> Directions
Would you retype, word for word, the line with "Screen dimensions: 816x444" and each line after it to the end of the entries below, leaving the pictures out?

> Data section
'''

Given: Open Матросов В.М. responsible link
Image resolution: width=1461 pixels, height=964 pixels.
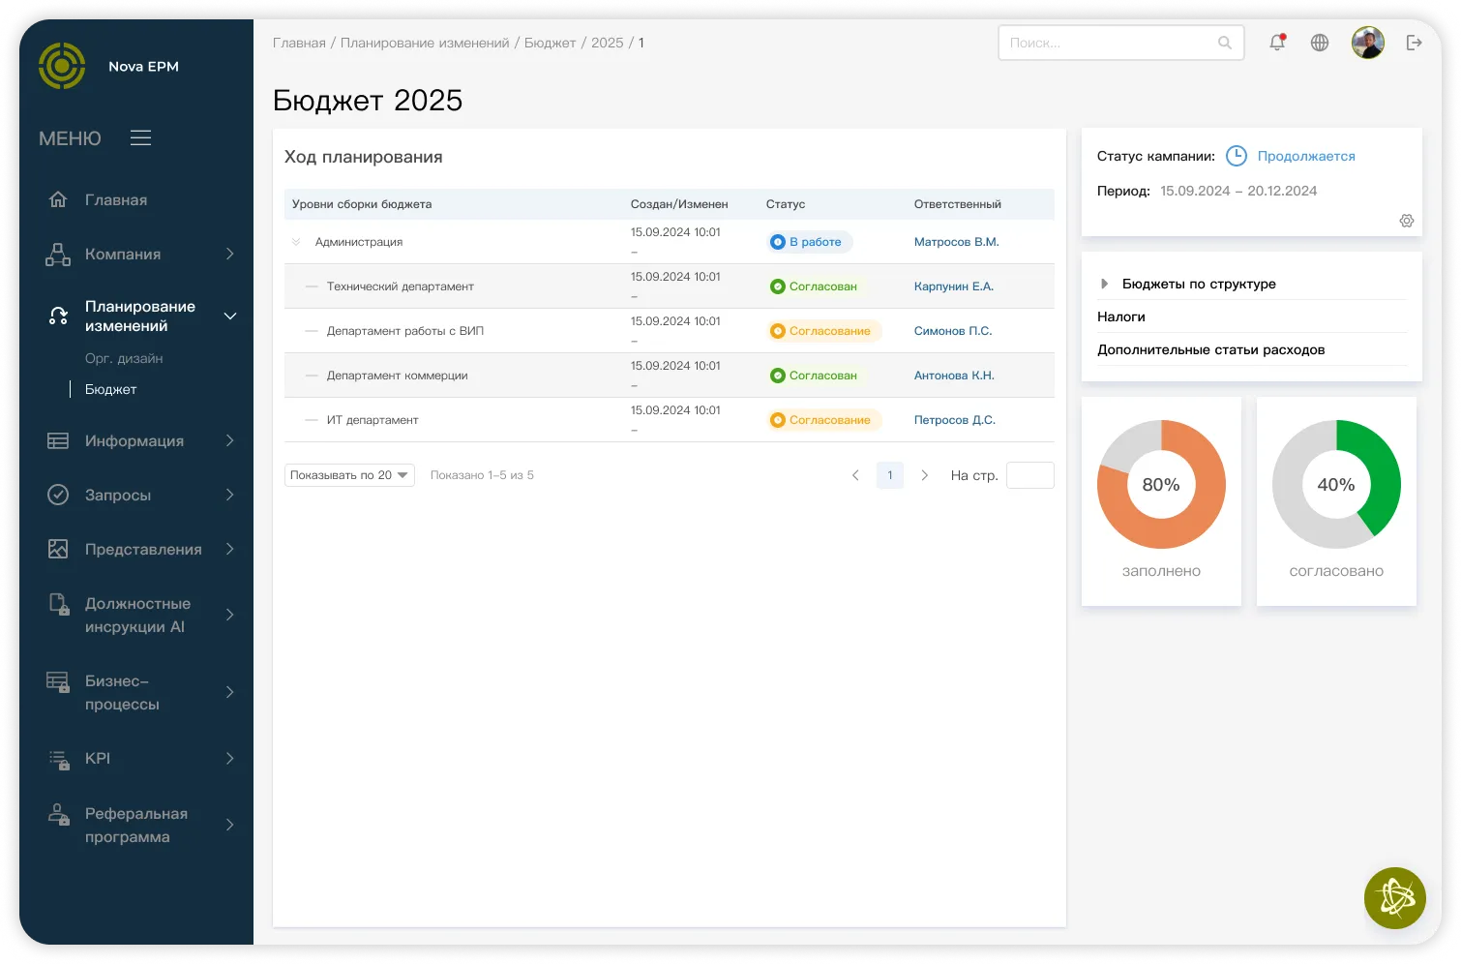Looking at the screenshot, I should pyautogui.click(x=956, y=242).
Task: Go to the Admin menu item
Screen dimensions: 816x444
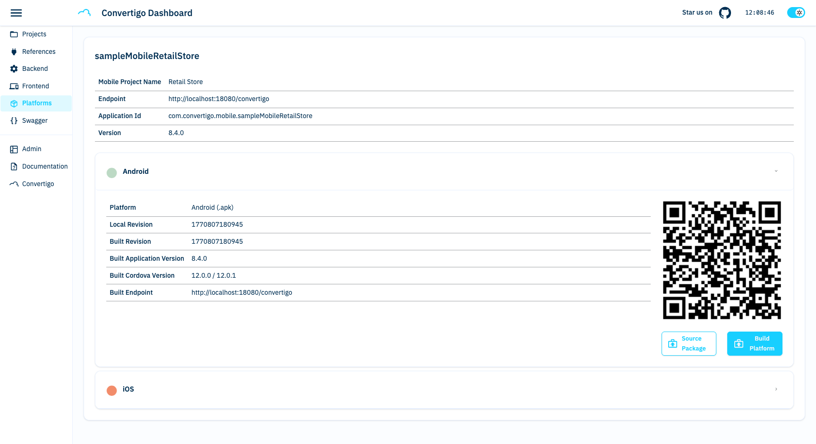Action: tap(32, 149)
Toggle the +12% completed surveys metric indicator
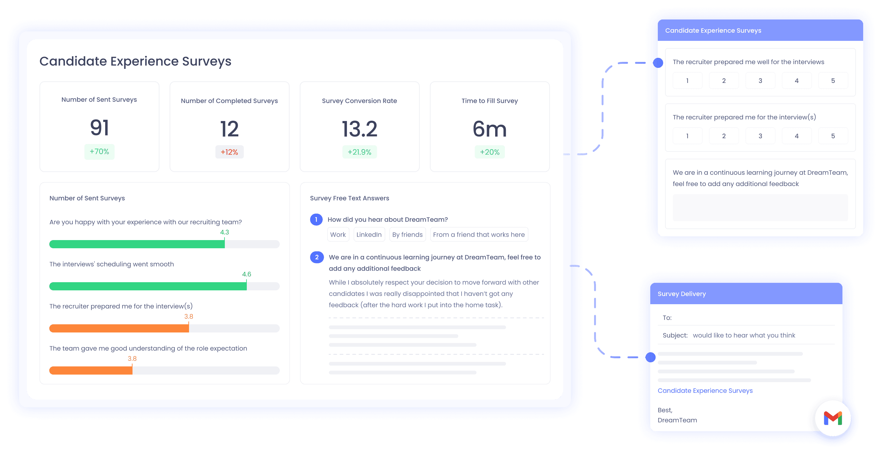Screen dimensions: 882x450 (229, 152)
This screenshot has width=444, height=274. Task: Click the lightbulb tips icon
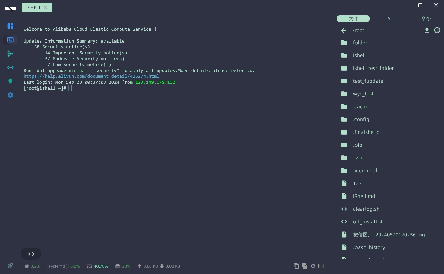click(10, 81)
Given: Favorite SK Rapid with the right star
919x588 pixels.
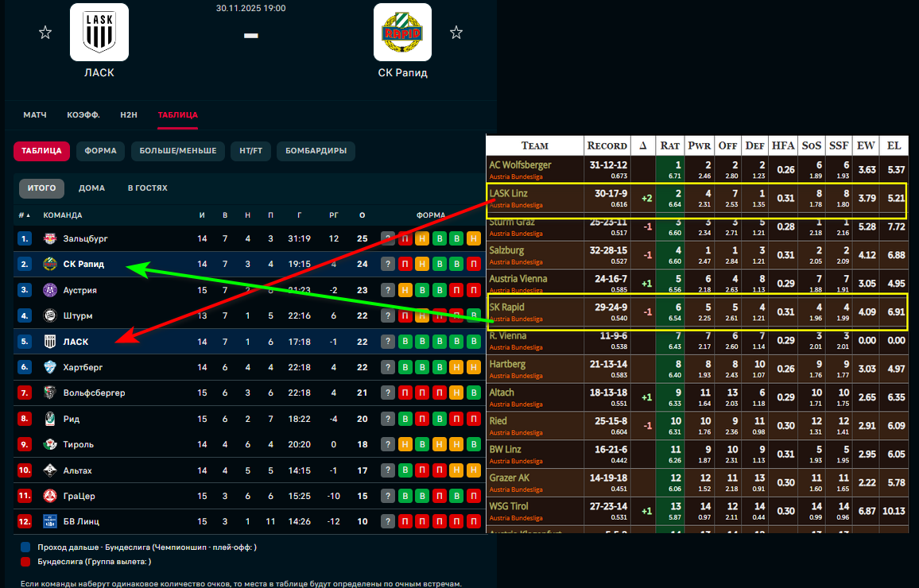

'''

> Task answer
Screen dimensions: 816x444
Action: tap(32, 149)
Toggle the +12% completed surveys metric indicator
Screen dimensions: 882x450 (229, 152)
This screenshot has width=444, height=274. Task: Click the lightbulb tips icon
click(10, 81)
Given: Favorite SK Rapid with the right star
919x588 pixels.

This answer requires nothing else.